> _Reading text_
>> START

MEMETERIA by Thomas May

Music & the Arts

Seattle ProMusica Sings Ethel Smyth & W.A. Mozart

For the grand finale to their 50th-anniversary season, Karen P. Thomas and Seattle Pro Musica will pair major works for chorus, soloists, and orchestra by Ethel Smyth and Wolfgang Amadé Mozart at St. James Cathedral this Saturday, May 20, at 8 pm. Tickets here. You can also register for free access to an online stream here, which will be available starting May 27 at 7:30pm until June 26, 2023.

Thomas will lead Seattle Pro Musica and the orchestra, plus soloists Tess Altiveros (soprano), Dawn Padula (mezzo), Zachary Finkelstein (tenor), and Charles Robert Stephens (bass) in Ethel Smyth’s Mass in D (1891) and Mozart’s unfinished “Great” Mass in C minor, K. 427 (1782-83).

Thomas provides the following commentary:

Mass in D by Ethel Smyth (1858-1944)

“The exact worth of my music will probably not be known till naught remains of the writer but sexless dots and lines on ruled paper,” Ethel Smyth wrote in 1928. It seems she was right, and her music is only recently beginning to get the attention it has so long deserved. Ethel Smyth was a radical and a non-conformist from a young age.

Born into an upper-middle class family, she rebelled against the restrictions of her Victorian-era girlhood. Her father strongly opposed her desire to study music – so she locked herself in her room and refused to eat until he capitulated. She began studying at the Leipzig Conservatory in 1887 at the age of 19. Leipzig was a great center of music activity, and while there Smyth met influential composers such as Antonín Dvořák, Clara Schumann, Pyotr Ilyich Tchaikovsky, Edvard Grieg, and Johannes Brahms. Her best-known work, The Wreckers, was performed in London by Sir Thomas Beecham in 1909. In 1903 she became the first woman to have a work performed by the Metropolitan Opera – Der Wald (The Forest), and in 1922 she became the first female composer to be granted Damehood.

“She was a force of nature, a feminist composer of phenomenal talents, whose music set records and won great acclaim. She had passionate affairs with prominent women – including the celebrated suffragette Emmeline Pankhurst – and a lasting friendship with Virginia Woolf,” writes Beverley D’Silva of the BBC. “Her unstoppable spirit shocked polite society…her activism landed her in prison.”

>> END

> _Record excerpts_
>> START

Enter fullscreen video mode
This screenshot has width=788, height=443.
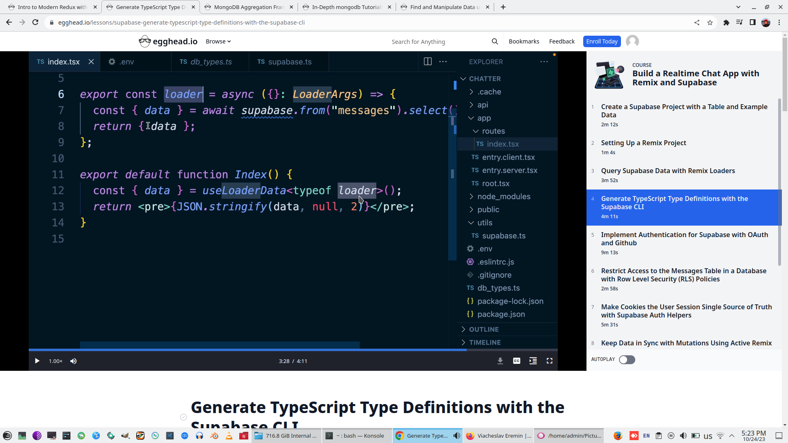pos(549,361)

>> END
>> START

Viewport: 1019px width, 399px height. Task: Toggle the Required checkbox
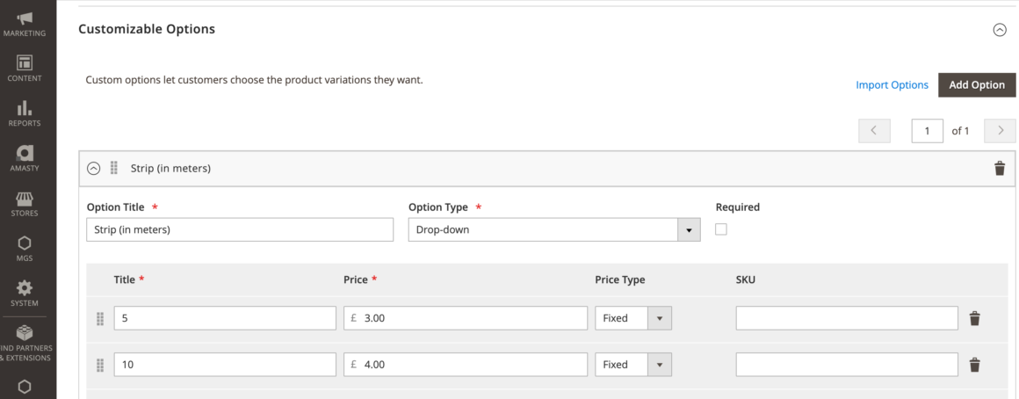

>> END
>> START

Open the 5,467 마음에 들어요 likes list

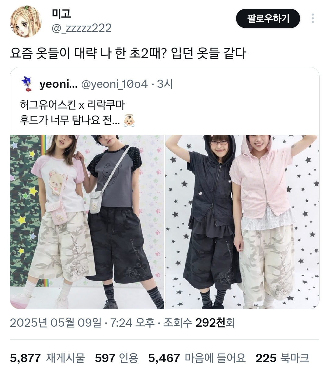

>> END

> _Required tasks_
[1] Please write out the rows again, beginning at the line that has "Enter fullscreen video mode" and stopping after the one that has "pos(549,361)", with 110 added to each coordinate in the answers. Include nothing else, and leave the pictures out.
[2] Extend the concert preview on Seattle Pro Musica's Smyth and Mozart program, starting right after its final sentence.

> _Solved tasks_
[1]
Enter fullscreen video mode
This screenshot has width=788, height=443.
pos(659,471)

[2]
All her life she fought to have her music performed in the face of misogyny and male critics who dismissed her as a “lady composer.” Dr Amy Zigler, assistant professor of music at Salem College, wrote that if Smyth and others wrote music that was “energetic, loud, forceful or virile” it was damned as “unnatural and unbecoming of a woman.” If they wrote music that was “graceful, soft, lyrical or sentimental, it was deemed to be just ‘parlour’ music for young women to play at home – unimportant or inferior.” While fighting such sexist attitudes, Smyth won the support of conductors like Sir Thomas Beecham, Bruno Walter, and Adrian Boult.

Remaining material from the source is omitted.